EXCERPTED TEXT:
□ □ □ □ □

The purpose of this tool is to quantify heat exchange within an underground site to help scale a temperature-cooling intervention. The Heat Capacity Experiment Tool will provide the equations to calculate your system's effective heat-transfer behavior (often summarized as UA, the overall heat conductance) and an initial estimate of the system's effective thermal capacitance (C, or "thermal mass") over the timescale relevant to cooling interventions.

The tool is designed to calculate UA and C from a pilot experiment in which a fan blows air into a portion of a subterranean site and measures how the temperature within that portion changes due to the influx of heat.

Step 1

Begin by constructing an experimental area (treatment room) inside a test hibernaculum. Limiting the test to a defined space reduces the required power and increases interpretability. We constructed an insulated wall (Figure 1) at one end of our treatment room, and the other end was defined by an existing cement wall, as shown in Figure 3. The treatment boundary does not need to be airtight, but it should meaningfully restrict mixing with the rest of the hibernaculum.

Step 2

Install multiple temperature loggers throughout the treatment room to measure the temperature over time, and one logger at the entrance to measure the temperature of the air being pulled in. Use a short logging interval (1 minute) to record initial responses. Start recording the temperature before the experience begins to establish a baseline.

Record the airspeed and, if using ducting, the duct diameter, as these will all affect airflow. We used a Kestrel to measure the airspeed in MPH exiting the duct.

Step 3

Apply a controlled temperature disturbance. It does not matter whether this experiment is conducted in winter or summer, as long as the external temperature differs measurably from the internal temperature. We just want to quantify the rate of change at the initial point, since it is fastest when the temperature difference is largest and slows as internal temperatures reach a new equilibrium.

Operate the fan long enough to observe a clear temperature response curve (1 to 2 hours). When the system is turned off, avoid entering the treatment room for about an hour or so, as we want to measure how the system returns to normal after the heat flow is stopped.

Step 4: Setup

After completing the experiment, order your temperature logger responses in the following format.

Step 5: Open the Heat Capacity Experiment Tool In a New Tab

https://tannermbarnes.github.io/climate-tool/

Step 6: The Heat Capacity Experiment Tool

Step 1 - Direct UA Steady-State (cooling) of the heat capacity tool provides a theoretical baseline for exploring mine cooling capacities by treatment area. These results provide a table of achievable temperatures based on the air's external temperature and the treatment room area.

U is the heat transfer coefficient (sometimes available in the literature), but it is highly dependent on the airflow rate between the rock/air interface. We are estimating this using the experiment, but based on the literature, this value is typically between 1 and 5 W/m-2K-1. For conservative estimates, we set this number to 5.

Now input the area to be cooled in m2, the typical internal temperature of the site in ºC, a typical external winter temperature for your area in ºC, and the approximate amount of airflow in CFM.

The results show new steady-state potentials based on different airflow rates and external temperatures. For our 240 m2 area, we would need to increase the airflow rate to 720 CFM to cool and maintain an internal temperature of 3.5ºC, or reduce the treatment room area.

Step 7: Paste in data from your experiment

Instead of using a theoretical U and an approximate area, we can empirically quantify both of these (UA) from the fan experiment.

□ □ □ □ □

ENTRIES SUPPLIED:
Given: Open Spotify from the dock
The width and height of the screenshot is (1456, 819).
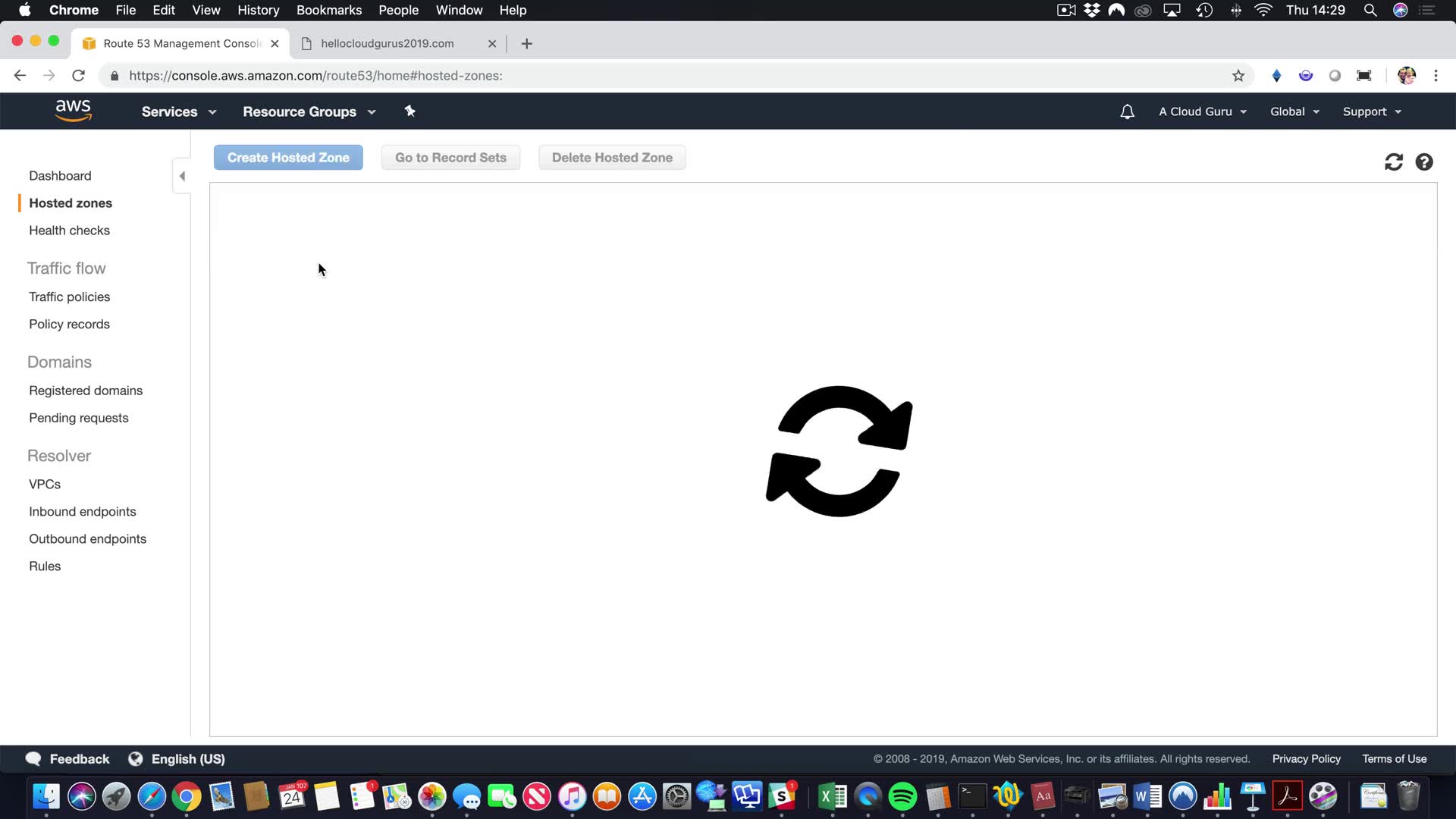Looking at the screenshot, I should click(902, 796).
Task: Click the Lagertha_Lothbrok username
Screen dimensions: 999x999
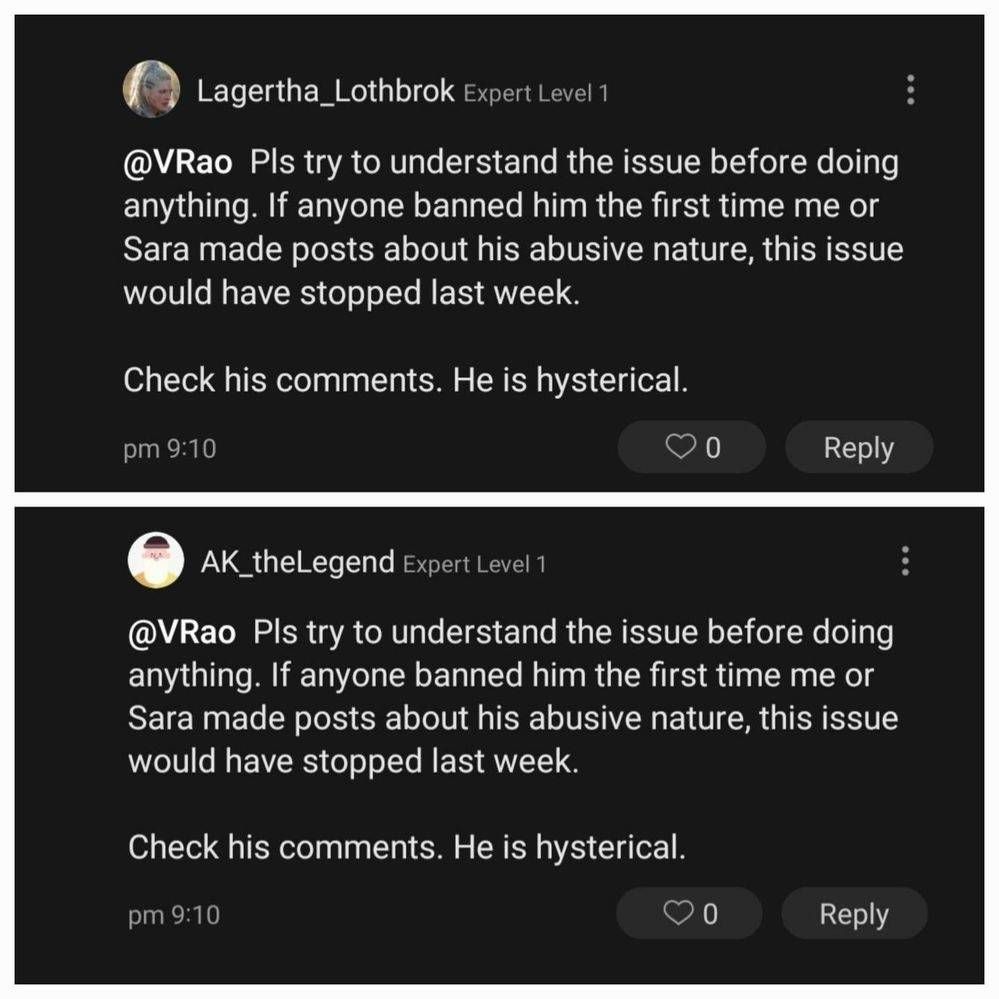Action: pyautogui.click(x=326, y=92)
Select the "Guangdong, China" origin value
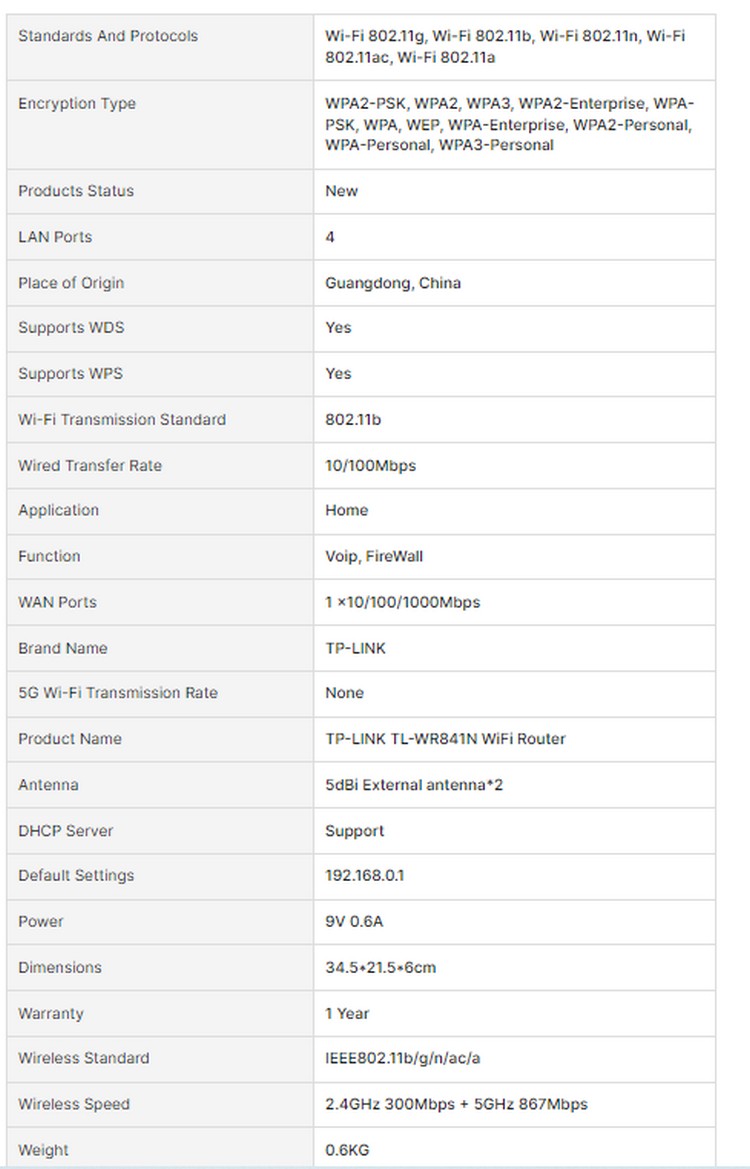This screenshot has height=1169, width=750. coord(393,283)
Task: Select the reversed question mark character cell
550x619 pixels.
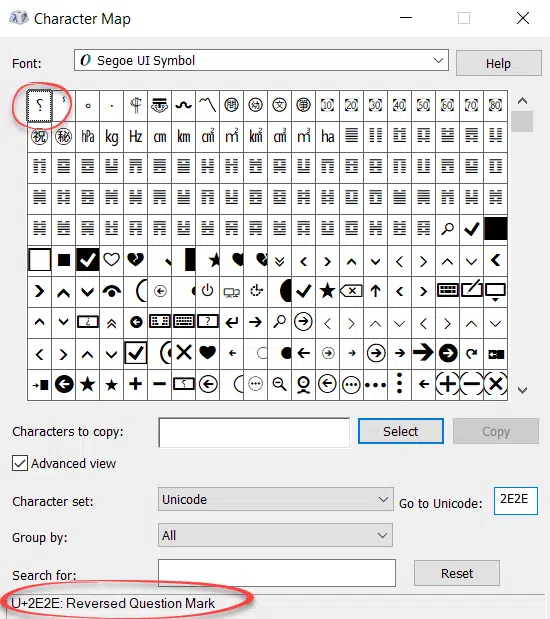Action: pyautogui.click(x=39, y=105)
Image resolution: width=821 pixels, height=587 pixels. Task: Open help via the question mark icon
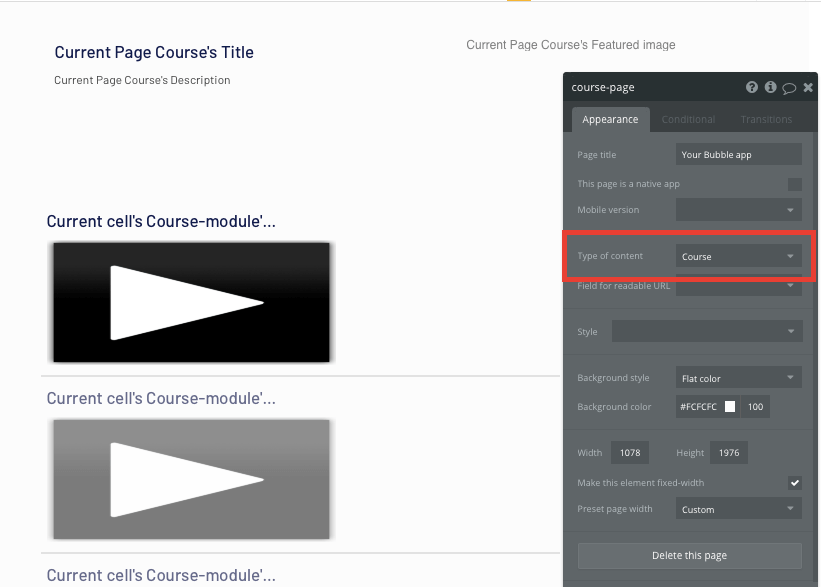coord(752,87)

□ □ □ □ □

REQUIREMENTS: In the heat capacity experiment text, what logging interval should the temperature loggers use to record initial responses?

SOLVED EXERCISE: A 1-minute interval.